__Условие задания__
Замените в интервью «кинематографа» на «театра» и перепишите отрывок: начните с того места, где стоят слова «Не священные тексты», и закончите словами «чего все началось?».

--- Фрагмент текста ---

Павел Басинский рассказал о Льве Толстом о гендерной революции
07:50, 12 августа 2019г, Культура 1594
Фото Андрей КАСПРИШИН
Павел Басинский – писатель, литературовед, критик, лауреат премии «Большая книга» и Государственной премии – впервые побывал на «Шукшинских днях» и дал эксклюзивное интервью «АП».
Не священные тексты
– Павел Валерьевич, кого бы вы назвали наследниками Шукшина в современной литературе?
– Все современные писатели так или иначе его читали. Чем Шукшин им близок: когда они пишут, сразу думают о кино, это чувствуется и у Андрея Рубанова, и у Гузели Яхиной. И есть некий закон, что из хорошего сценариста проще получается хороший писатель, чем наоборот. А Шукшин начинал с кинематографа, окончил ВГИК, и эта сценарная выучка видна в его рассказах. Он видел их на экране, разыгрывал как роли. У большинства писателей его поколения этого нет.
– Вы – автор четырех книг о Льве Толстом. С чего все началось?

--- Собранные данные ---

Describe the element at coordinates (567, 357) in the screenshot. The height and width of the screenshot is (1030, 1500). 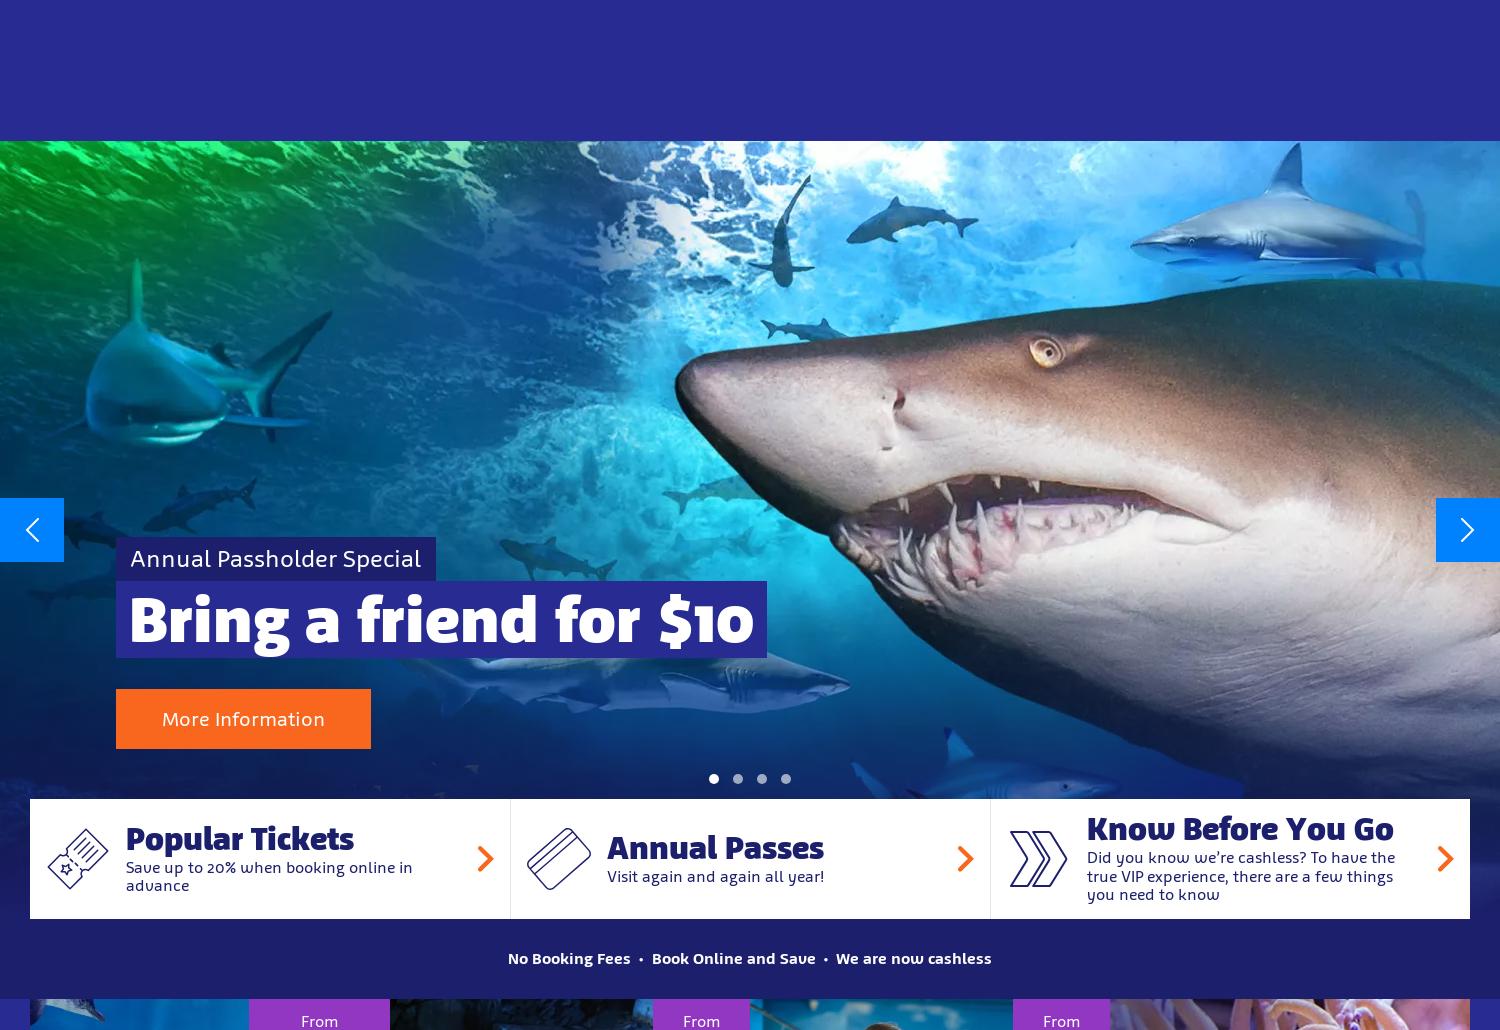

---

__Решение задания__
Не священные тексты
– Павел Валерьевич, кого бы вы назвали наследниками Шукшина в современной литературе?
– Все современные писатели так или иначе его читали. Чем Шукшин им близок: когда они пишут, сразу думают о кино, это чувствуется и у Андрея Рубанова, и у Гузели Яхиной. И есть некий закон, что из хорошего сценариста проще получается хороший писатель, чем наоборот. А Шукшин начинал с театра, окончил ВГИК, и эта сценарная выучка видна в его рассказах. Он видел их на экране, разыгрывал как роли. У большинства писателей его поколения этого нет.
– Вы – автор четырех книг о Льве Толстом. С чего все началось?